Kapitel 226: Auf derselben Wellenlänge.

Aris legte Rasmus vorsichtig auf das Bett, warf dann einen Blick über ihre Schulter und starrte Videl kalt an. Videl hob langsam die Hände, ging zu einem Stuhl und setzte sich darauf.

„Hast du nicht gesagt, du würdest auf ihn aufpassen?“, fragte Aris, drehte sich um und verschränkte die Arme.
„Das habe ich“, nickte Videl, während er die Beine übereinanderschlug, sich zurücklehnte und es sich auf dem Stuhl bequem machte. „Ich habe alles beobachtet und ihn alles machen lassen, da ich wusste, dass er mit diesem Dämon fertig werden würde“, erklärte er und starrte Rasmus an.

„Und? Hast du den Dämon gefressen?“, fragte Aris, während sie sich auf die Bettkante setzte.
„Ja, habe ich. Das war ein ziemlicher Fang, da es das erste Mal war, dass ich einen Dämonenherzog verschlungen habe, und das alles dank ihm. Ohne ihn hätte ich keinen einzigen von ihnen finden können“, lächelte Videl, verschränkte die Arme und starrte Aris an.

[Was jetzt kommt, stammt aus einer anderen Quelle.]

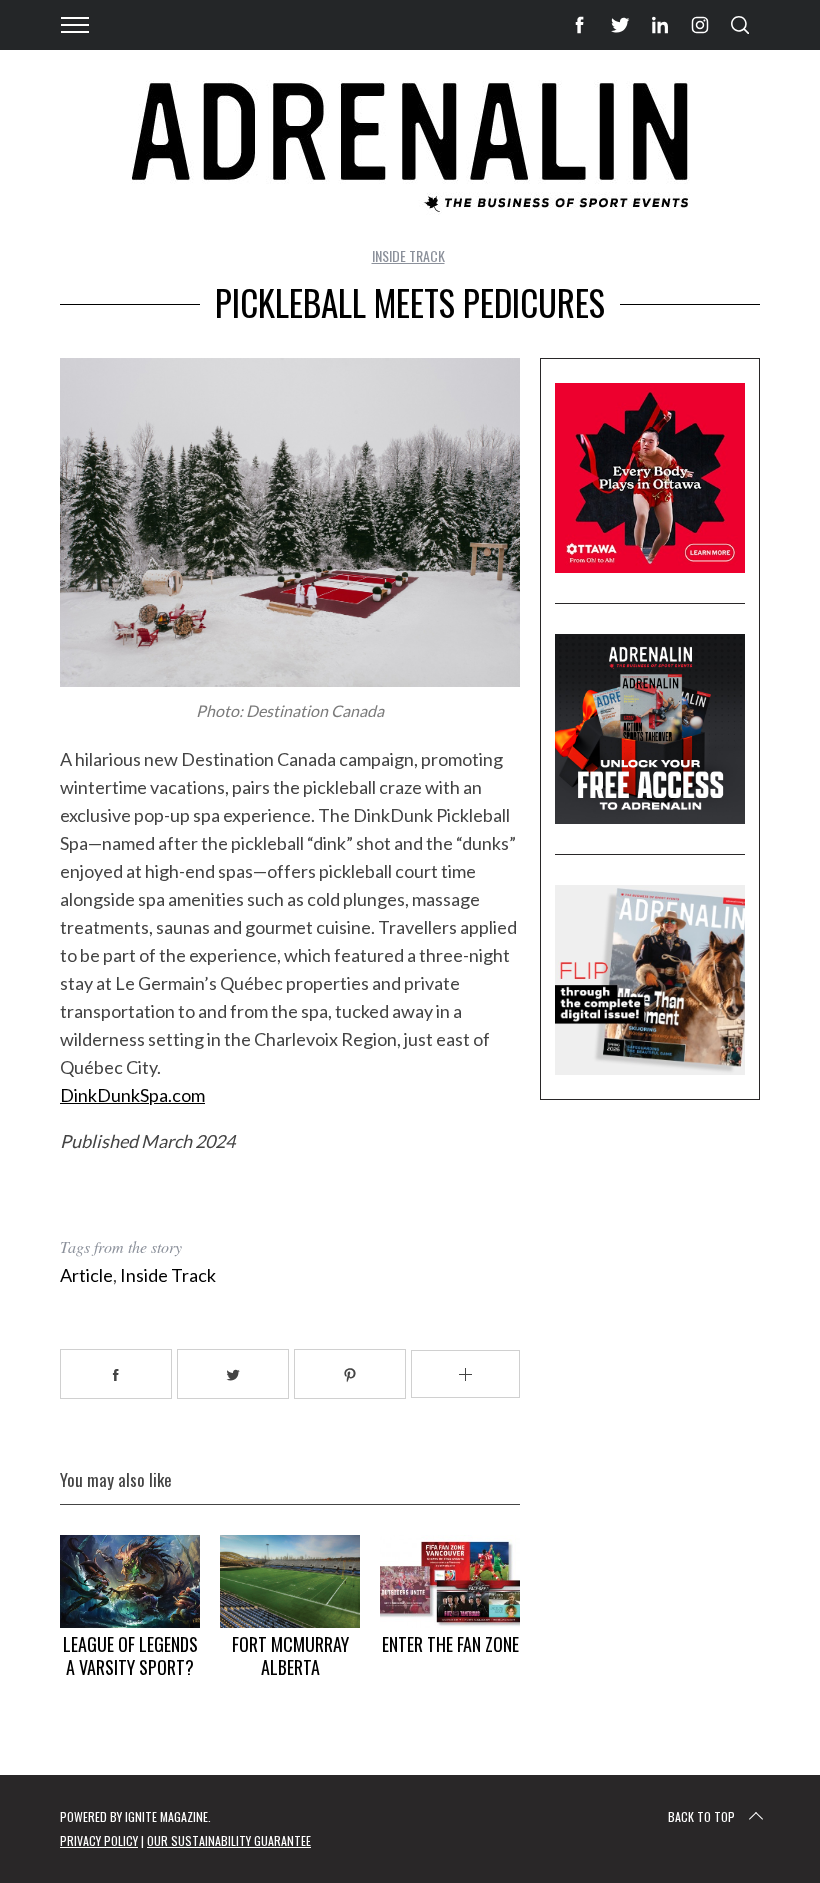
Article (86, 1275)
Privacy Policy (99, 1840)
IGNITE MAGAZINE (166, 1816)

„Herzog? Wenn ich mich recht erinnere, sind die in der Mitte?“, fragte Aris mit gerunzelter Stirn.
„Ja, niedere Dämonen, Soldaten, Adlige, Herzöge, Könige, die Obersten Lords und zuletzt die gefallenen Wächter oder gefallenen Engel. Ein Herzog entspricht in seiner Macht zehntausend Soldaten oder hundert Adligen. Ihre Stärke übersteigt die der Menschen, aber es gibt Menschen, die sie töten können, besonders hier in dieser Welt“, erklärte Videl und frischte Aris‘ Wissen über die Hierarchie der Dämonen auf.
„Was ist mit den Königen?“, fragte Aris neugierig.

„Zehn Herzöge, und ich denke, die stärksten Menschen dieser Welt könnten zusammen vielleicht einen Dämonenkönig besiegen“, antwortete Videl mit einem Achselzucken. „Aber die Obersten Lords sind auf einer ganz anderen Ebene. Sie sind hundertmal stärker als Dämonenkönige, sie sind gefallene Schutzengel. Kein Mensch kann ihnen etwas anhaben, und es gibt Hunderte von ihnen.“
„Vielleicht können die Orthias mit den Obersten Lords fertig werden oder sind ihnen sogar ebenbürtig. Die Gefallenen Wächter sind jedoch eine ganz andere Liga. Der Einzige, der mir einfällt, bist du. Du bist vielleicht auf Augenhöhe mit ihnen, da du ein Aristoria bist, eine seltene Art von Orthias“, fuhr Videl fort, während er ausdruckslos an die Decke starrte. „Allerdings hast du gesagt, dass du nicht in Bestform bist.
Irgendwas mit einem Drachen werden?“ Er hob die Augenbrauen und sah Aris an.

„Ja, dadurch werde ich zehnmal oder sogar noch stärker als jetzt“, antwortete Aris und nickte. „Ich will nicht darüber reden. Ich will wissen, welchen Rang du jetzt nach fast einem Jahr hast“, sagte sie und sah Videl an.
„Ich war kurz davor, Herzog zu werden, bevor ich den Herzog verschlungen habe, den Rasmus fast getötet hätte. Jetzt, wo ich einen verschlungen habe, bin ich automatisch Herzog, da man durch das Töten eines Herzogs selbst Herzog wird. Da ich jedoch kurz davor stand, Herzog zu werden, kann man sagen, dass ich stärker bin als ein einzelner Herzog, aber nicht stärker als zehn Herzöge zusammen“, antwortete Videl und legte seine Arme auf die Armlehnen.
„Und du musst noch neun Herzöge verschlingen, um Dämonenkönig zu werden?“, fragte Aris mit hochgezogenen Augenbrauen.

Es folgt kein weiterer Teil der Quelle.